Task to complete. Quote all entries exactly, leaving pictures aside.

Saved entries
· · · ·

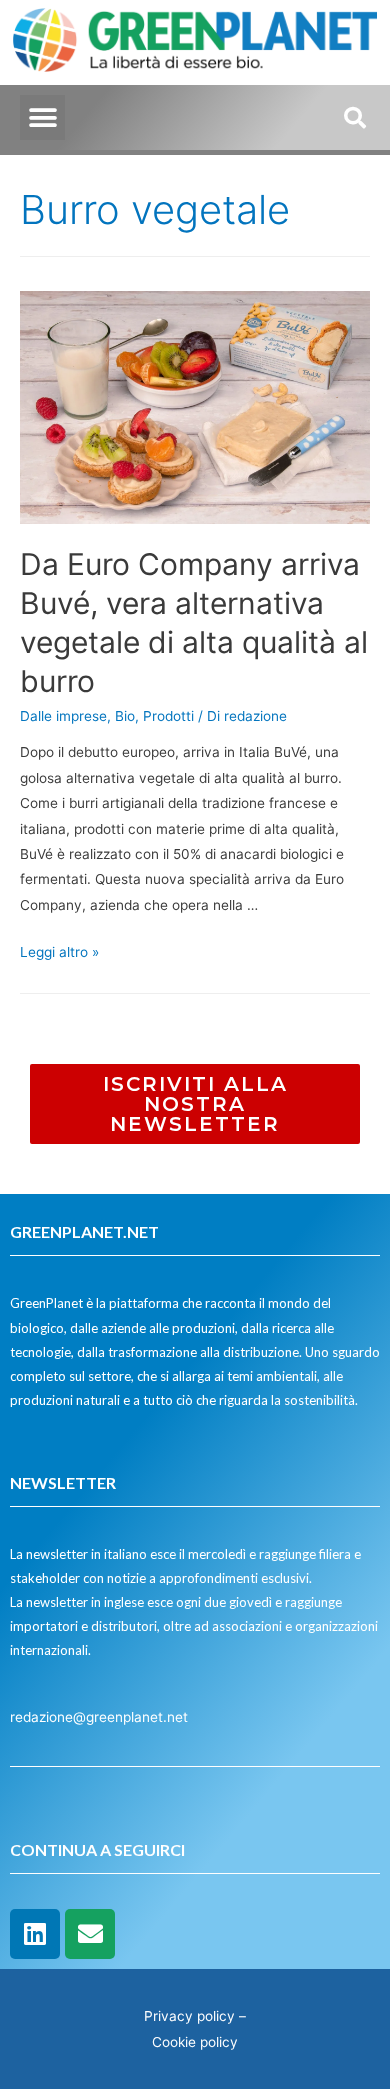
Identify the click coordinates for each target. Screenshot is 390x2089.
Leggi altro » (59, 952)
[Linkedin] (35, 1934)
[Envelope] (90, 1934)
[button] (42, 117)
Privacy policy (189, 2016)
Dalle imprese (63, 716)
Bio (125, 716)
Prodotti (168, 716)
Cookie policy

· · · ·

Exercise solution.
Identify the click coordinates for each target. Screenshot is 390x2089.
Leggi altro » (59, 952)
[Linkedin] (35, 1934)
[Envelope] (90, 1934)
[button] (42, 117)
Privacy policy (189, 2016)
Dalle imprese (63, 716)
Bio (125, 716)
Prodotti (168, 716)
Cookie policy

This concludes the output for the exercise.